Hopes of dovish ECB, corporate earnings lift European stocks
(Reuters) – European stocks extended gains for a third session on Thursday, as signs of a strong corporate earnings season and expectations that the European Central Bank (ECB) will stick to a dovish stance lifted demand for risky equities.
The pan-European STOXX 600 rose 0.7%, recovering fully from its worst selloff in 2021 earlier this week.
Travel and leisure stocks topped sectoral gains again, rising 2.9%. The index had hit a five-month low on Monday on fears over the growing spread of Delta variant.
In earnings-driven moves, Sweden-based private equity firm EQT jumped 11.9% to the top of STOXX 600 after reporting upbeat first-half earnings, while Swiss engineering company ABB hit its highest since November 2007 after it doubled its full-year sales outlook.
“Right now, it is less a question of a big equity drawdown. It is more about individual stocks and real stock picking,” said David Haynal, portfolio manager at Eric Sturdza Investments.
“This earnings season is going to be important to judge that.”

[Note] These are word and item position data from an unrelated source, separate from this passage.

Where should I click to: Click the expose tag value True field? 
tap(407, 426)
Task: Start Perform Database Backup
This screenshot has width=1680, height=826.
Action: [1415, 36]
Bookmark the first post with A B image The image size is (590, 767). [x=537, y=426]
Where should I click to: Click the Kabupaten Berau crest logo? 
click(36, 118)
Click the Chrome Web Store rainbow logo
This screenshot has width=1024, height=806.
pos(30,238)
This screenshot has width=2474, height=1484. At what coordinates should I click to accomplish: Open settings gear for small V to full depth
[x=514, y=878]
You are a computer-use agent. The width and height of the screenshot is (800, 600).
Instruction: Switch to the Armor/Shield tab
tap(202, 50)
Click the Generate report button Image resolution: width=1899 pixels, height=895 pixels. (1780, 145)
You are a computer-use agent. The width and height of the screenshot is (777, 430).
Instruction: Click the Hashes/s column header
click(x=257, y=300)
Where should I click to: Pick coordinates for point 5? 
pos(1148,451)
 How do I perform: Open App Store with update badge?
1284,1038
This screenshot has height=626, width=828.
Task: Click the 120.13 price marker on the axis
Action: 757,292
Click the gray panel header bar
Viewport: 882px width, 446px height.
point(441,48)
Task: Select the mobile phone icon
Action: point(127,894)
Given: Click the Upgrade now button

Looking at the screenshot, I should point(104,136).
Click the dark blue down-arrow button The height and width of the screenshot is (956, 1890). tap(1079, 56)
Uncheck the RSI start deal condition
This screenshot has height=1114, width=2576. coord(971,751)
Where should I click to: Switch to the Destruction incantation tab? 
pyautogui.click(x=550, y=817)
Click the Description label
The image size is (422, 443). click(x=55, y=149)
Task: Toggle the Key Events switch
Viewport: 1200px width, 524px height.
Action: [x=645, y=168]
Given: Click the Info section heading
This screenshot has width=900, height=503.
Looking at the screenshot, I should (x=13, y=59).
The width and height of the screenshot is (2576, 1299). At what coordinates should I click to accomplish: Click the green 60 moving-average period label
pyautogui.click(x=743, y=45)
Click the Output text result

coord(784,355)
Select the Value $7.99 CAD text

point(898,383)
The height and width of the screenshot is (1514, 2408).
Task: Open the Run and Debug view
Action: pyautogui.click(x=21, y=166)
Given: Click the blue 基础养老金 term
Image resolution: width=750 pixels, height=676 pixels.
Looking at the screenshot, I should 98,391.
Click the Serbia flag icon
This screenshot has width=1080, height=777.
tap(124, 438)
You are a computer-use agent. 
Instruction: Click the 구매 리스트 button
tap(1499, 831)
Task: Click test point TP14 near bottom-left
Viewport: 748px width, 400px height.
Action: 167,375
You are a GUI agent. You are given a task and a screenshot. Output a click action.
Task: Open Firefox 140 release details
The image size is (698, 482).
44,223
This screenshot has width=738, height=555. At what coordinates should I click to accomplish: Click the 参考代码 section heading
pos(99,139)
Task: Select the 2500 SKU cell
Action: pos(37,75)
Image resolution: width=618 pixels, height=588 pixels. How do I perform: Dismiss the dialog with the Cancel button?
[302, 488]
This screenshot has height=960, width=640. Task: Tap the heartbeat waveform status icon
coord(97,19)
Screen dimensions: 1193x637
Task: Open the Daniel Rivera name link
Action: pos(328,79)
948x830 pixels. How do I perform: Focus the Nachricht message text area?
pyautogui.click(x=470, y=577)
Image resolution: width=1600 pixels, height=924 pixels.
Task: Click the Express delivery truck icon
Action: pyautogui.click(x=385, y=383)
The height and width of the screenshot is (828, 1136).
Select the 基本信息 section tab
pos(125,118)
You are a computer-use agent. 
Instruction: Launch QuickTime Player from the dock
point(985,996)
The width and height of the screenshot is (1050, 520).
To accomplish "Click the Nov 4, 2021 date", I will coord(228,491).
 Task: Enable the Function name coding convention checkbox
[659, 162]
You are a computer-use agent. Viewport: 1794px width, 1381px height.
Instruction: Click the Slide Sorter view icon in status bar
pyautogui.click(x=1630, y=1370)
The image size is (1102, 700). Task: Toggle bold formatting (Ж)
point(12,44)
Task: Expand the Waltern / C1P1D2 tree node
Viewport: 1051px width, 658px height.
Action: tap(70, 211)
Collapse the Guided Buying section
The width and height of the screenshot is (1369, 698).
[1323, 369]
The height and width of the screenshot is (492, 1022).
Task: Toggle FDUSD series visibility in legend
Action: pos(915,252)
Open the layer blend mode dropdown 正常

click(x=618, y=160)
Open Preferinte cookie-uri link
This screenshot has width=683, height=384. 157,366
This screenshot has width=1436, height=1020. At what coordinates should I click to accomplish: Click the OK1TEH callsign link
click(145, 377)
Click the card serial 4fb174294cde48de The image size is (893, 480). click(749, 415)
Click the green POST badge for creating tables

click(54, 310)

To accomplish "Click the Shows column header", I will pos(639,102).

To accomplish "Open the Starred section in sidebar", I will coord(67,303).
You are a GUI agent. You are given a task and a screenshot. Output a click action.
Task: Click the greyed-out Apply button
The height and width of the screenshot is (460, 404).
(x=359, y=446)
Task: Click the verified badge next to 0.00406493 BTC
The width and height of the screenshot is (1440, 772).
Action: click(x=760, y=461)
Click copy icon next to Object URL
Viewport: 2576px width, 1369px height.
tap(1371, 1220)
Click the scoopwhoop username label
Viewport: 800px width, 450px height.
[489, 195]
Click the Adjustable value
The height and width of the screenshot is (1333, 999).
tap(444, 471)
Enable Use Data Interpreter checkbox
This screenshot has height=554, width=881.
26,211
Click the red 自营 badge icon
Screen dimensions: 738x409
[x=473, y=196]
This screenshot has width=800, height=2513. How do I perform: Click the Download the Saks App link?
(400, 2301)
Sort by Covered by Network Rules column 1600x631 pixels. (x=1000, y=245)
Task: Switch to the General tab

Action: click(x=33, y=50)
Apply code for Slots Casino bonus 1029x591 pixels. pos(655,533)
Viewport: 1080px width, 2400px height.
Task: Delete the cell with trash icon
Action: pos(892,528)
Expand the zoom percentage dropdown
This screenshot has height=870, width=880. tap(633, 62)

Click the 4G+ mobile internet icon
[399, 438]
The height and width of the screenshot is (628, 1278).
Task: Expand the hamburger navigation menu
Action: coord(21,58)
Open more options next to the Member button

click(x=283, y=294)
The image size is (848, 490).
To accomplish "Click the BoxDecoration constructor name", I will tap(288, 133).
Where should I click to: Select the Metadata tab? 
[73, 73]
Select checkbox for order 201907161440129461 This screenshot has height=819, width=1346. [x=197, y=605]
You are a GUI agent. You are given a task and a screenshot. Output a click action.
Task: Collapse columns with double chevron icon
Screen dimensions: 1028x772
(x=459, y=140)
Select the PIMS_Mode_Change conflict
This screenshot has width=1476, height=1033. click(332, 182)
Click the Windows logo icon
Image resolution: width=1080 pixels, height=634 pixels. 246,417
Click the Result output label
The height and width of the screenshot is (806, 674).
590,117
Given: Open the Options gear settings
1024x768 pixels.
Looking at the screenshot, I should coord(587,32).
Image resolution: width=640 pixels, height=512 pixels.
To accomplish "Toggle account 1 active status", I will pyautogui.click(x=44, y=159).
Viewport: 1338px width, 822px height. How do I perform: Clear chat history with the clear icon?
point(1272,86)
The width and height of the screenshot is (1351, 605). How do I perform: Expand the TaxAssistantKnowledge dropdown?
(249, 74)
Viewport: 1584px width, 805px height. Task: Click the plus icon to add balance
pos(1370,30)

Consumer goods giant Unilever Plc slid 4.4% after it cut its full-year operating margin forecast due to surging commodity costs.
Of the quarter of the STOXX 600 companies have reported so far, 61% have topped analysts’ profit expectations, according to Refinitiv IBES data. Typically, 51% exceed earnings forecast.
The benchmark STOXX 600 hit all-time highs last week on optimism about a strong recovery in economic growth and earnings. However, markets have turned volatile recently on concerns about higher inflation and a resurgence in virus cases.
Euro zone stocks rose 1% ahead of the ECB’s policy decision, due at 1145 GMT, when it is all but certain to promise an even longer period of stimulus to make good on its commitment to boost inflation.
The ECB unveiled a tweaked inflation target earlier this month that could try to push inflation temporarily above its 2% target after a decade of misses.
“The question will be whether the ECB goes beyond what is already expected by markets: falling bond yields and a weakening euro over recent weeks suggest some ECB loosening is already in the price,” Paul Jackson, global head of asset allocation research at Invesco, said in a note.
France’s Publicis climbed 3.5% after forecasting that its financials would make a full return to pre-pandemic levels this year.
Italy’s Monte dei Paschi jumped 5.7% after the lender and its former top investor reached a preliminary accord to settle their legal disputes.